How you get around: Walking and fast-travel. Fallout 3 really doesn’t exactly shine in the “getting around” part of the sandbox game. Fortunately, while walking around you’re likely to find tons of interesting stuff, from ruined monuments to abandoned factories to crashed space ships.
What you can do: It’s a Bethsoft game, so you’re looking at about 10% main plot and 90% awesome side quests. There are tons of quests, from rescuing mercenaries to exploring ruins. You can fight (or help) zombie hordes trying to take over an apartment building, take sides in a conflict between a costumed superhero and supervillain, and enslave hapless passers-by for cash. If that’s not enough, there are tons of little touches, like unique weapons and locations, that you can simply stumble across without any quest or direction.
Why it’s great: There’s so much to do, and so many ways to do it. The wasteland is huge and looks amazing, and its open-ended style lets you go about the main or side quests in pretty much any way you want. Once you leave the Vault in the beginning, the sky’s the limit, and you can explore to your heart’s content and actually find action and adventure without even touching the main plot.
1: Saint’s Row 2
Why you’re there: You’re a sociopathic gangster who was blown up and locked up in the last game. A few years after the first Saint’s Row, you wake up from a coma and break out of prison to retake the city of Stilwater.
How you get around: Cars, boats, planes, and helicopters. You can drive, sail, or fly nearly any vehicle in the game, from sport bikes to monster trucks to APCs. You can also invite your fellow gang members to ride shotgun with you and provide some much-needed support. If you can’t find your vehicle of choice, you can call up one of your buddies and have him drive it over to you.
What you can do: Races, car theft, territory control, drive-bys, hosing down neighborhoods with raw sewage… there are plenty of things you can do in Stilwater outside of the main plot. Each side mission has several tiers, and beating all of them grants you a unique bonus.
Why it’s great: It has all of the chaos and none of the melancholy bullshit of Grand Theft Auto 4. There’s tons of variety, and you can customize yourself and your gang to your content. I played a 6-foot-tall Leprechuan leading an army of purple ninjas in my APC. And did I mention you can spray buildings with poop, and get rewarded for it?
Runners-up:
Red Faction: Guerilla
Why it comes close: It features the same destructible environments the Red Faction series is known for, in a sandbox video game. Tons of vehicles and weapons offer you plenty of variety for destruction.
Why it doesn’t make it: The destruction engine feels very uneven and artificial. Entire buildings might stand upright due to a single corner pillar, and certain indestructible aspects make the game feel like you’re tearing Styrofoam off of rebar.

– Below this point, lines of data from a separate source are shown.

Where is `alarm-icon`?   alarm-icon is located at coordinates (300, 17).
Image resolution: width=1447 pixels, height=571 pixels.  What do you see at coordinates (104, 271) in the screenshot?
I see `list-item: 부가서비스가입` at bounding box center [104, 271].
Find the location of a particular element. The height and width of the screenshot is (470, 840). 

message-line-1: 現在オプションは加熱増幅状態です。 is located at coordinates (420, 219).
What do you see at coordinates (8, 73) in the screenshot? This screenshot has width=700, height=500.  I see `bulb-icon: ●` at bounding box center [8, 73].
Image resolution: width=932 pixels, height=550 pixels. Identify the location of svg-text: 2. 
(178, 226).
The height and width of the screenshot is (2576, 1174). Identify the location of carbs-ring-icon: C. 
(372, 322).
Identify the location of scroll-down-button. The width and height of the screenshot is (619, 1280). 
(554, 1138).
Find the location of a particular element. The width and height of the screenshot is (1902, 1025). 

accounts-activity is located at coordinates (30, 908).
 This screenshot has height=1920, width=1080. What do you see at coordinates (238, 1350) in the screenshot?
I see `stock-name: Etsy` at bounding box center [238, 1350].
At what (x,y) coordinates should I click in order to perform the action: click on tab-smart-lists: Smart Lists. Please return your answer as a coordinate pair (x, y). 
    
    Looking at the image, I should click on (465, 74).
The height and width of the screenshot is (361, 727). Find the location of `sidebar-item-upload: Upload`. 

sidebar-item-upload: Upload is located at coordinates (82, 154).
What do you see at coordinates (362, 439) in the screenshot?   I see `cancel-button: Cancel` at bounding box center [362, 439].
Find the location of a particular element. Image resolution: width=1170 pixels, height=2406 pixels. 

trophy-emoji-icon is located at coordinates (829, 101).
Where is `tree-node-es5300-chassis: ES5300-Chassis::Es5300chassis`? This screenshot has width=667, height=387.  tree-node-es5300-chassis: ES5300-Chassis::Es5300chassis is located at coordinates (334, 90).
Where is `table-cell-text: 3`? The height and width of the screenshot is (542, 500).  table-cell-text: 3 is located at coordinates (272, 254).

Mars also feels very desolate, which doesn’t suit a sandbox game (which should have plenty of things for you to do) very well.
Grand Theft Auto 4:
Why it comes close: It’s Grand Theft Auto. GTA3 defined the modern sandbox game, and GTA4 improves on it and its expansions/sequels in nearly every way. Better graphics, better combat, better story.
Why it doesn’t make it: There isn’t nearly as much variety as Saint’s Row 2, and the (admittedly more powerful) somber storyline seriously puts a damper on the fun. The DLC campaigns improve on this, but still don’t quite meet the gleeful cartoon havoc of Saint’s Row 2.